__Task statement__: Once the data has been read, return all of it precisely as written.

(Collected data entries)
━━━━━━━━━━━━━━━━━━━━

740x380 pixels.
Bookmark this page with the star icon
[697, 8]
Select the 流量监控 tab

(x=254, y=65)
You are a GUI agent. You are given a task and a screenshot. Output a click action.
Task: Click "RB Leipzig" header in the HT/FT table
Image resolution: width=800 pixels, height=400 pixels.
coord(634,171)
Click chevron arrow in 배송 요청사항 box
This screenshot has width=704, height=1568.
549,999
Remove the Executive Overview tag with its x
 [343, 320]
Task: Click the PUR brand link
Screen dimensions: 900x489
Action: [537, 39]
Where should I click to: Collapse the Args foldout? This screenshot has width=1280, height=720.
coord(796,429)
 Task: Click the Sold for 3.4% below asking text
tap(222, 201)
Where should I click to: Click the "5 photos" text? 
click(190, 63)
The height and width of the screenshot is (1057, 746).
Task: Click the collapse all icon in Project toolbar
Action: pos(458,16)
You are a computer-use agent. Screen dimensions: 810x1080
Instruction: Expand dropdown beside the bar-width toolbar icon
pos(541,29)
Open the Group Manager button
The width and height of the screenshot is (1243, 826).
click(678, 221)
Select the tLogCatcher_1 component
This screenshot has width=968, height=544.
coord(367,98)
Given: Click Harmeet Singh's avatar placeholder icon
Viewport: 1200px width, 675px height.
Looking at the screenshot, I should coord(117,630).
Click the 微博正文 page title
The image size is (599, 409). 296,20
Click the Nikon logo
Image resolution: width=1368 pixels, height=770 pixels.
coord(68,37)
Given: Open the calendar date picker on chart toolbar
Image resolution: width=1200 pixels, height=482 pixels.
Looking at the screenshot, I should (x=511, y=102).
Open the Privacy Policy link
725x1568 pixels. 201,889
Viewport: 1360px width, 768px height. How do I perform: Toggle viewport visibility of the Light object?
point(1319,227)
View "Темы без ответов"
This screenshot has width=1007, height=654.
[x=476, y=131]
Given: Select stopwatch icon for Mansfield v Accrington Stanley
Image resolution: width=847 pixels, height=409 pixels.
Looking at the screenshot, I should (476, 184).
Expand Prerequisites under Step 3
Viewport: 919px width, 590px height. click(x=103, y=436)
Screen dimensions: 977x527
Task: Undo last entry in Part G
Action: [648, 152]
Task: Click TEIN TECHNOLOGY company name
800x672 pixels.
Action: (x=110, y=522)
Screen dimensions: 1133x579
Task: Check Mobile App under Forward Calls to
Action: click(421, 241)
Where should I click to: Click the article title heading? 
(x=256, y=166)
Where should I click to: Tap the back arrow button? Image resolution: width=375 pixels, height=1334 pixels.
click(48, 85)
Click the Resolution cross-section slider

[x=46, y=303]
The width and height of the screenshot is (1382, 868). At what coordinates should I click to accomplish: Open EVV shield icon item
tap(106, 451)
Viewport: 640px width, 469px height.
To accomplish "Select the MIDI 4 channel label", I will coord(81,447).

━━━━━━━━━━━━━━━━━━━━

__Solution below__:
740x380 pixels.
Bookmark this page with the star icon
[697, 8]
Select the 流量监控 tab

(x=254, y=65)
You are a GUI agent. You are given a task and a screenshot. Output a click action.
Task: Click "RB Leipzig" header in the HT/FT table
Image resolution: width=800 pixels, height=400 pixels.
coord(634,171)
Click chevron arrow in 배송 요청사항 box
This screenshot has width=704, height=1568.
549,999
Remove the Executive Overview tag with its x
 [343, 320]
Task: Click the PUR brand link
Screen dimensions: 900x489
Action: [537, 39]
Where should I click to: Collapse the Args foldout? This screenshot has width=1280, height=720.
coord(796,429)
 Task: Click the Sold for 3.4% below asking text
tap(222, 201)
Where should I click to: Click the "5 photos" text? 
click(190, 63)
The height and width of the screenshot is (1057, 746).
Task: Click the collapse all icon in Project toolbar
Action: pos(458,16)
You are a computer-use agent. Screen dimensions: 810x1080
Instruction: Expand dropdown beside the bar-width toolbar icon
pos(541,29)
Open the Group Manager button
The width and height of the screenshot is (1243, 826).
click(678, 221)
Select the tLogCatcher_1 component
This screenshot has width=968, height=544.
coord(367,98)
Given: Click Harmeet Singh's avatar placeholder icon
Viewport: 1200px width, 675px height.
Looking at the screenshot, I should coord(117,630).
Click the 微博正文 page title
The image size is (599, 409). 296,20
Click the Nikon logo
Image resolution: width=1368 pixels, height=770 pixels.
coord(68,37)
Given: Open the calendar date picker on chart toolbar
Image resolution: width=1200 pixels, height=482 pixels.
Looking at the screenshot, I should (x=511, y=102).
Open the Privacy Policy link
725x1568 pixels. 201,889
Viewport: 1360px width, 768px height. How do I perform: Toggle viewport visibility of the Light object?
point(1319,227)
View "Темы без ответов"
This screenshot has width=1007, height=654.
[x=476, y=131]
Given: Select stopwatch icon for Mansfield v Accrington Stanley
Image resolution: width=847 pixels, height=409 pixels.
Looking at the screenshot, I should (476, 184).
Expand Prerequisites under Step 3
Viewport: 919px width, 590px height. click(x=103, y=436)
Screen dimensions: 977x527
Task: Undo last entry in Part G
Action: [648, 152]
Task: Click TEIN TECHNOLOGY company name
800x672 pixels.
Action: (x=110, y=522)
Screen dimensions: 1133x579
Task: Check Mobile App under Forward Calls to
Action: click(421, 241)
Where should I click to: Click the article title heading? 
(x=256, y=166)
Where should I click to: Tap the back arrow button? Image resolution: width=375 pixels, height=1334 pixels.
click(48, 85)
Click the Resolution cross-section slider

[x=46, y=303]
The width and height of the screenshot is (1382, 868). At what coordinates should I click to accomplish: Open EVV shield icon item
tap(106, 451)
Viewport: 640px width, 469px height.
To accomplish "Select the MIDI 4 channel label", I will coord(81,447).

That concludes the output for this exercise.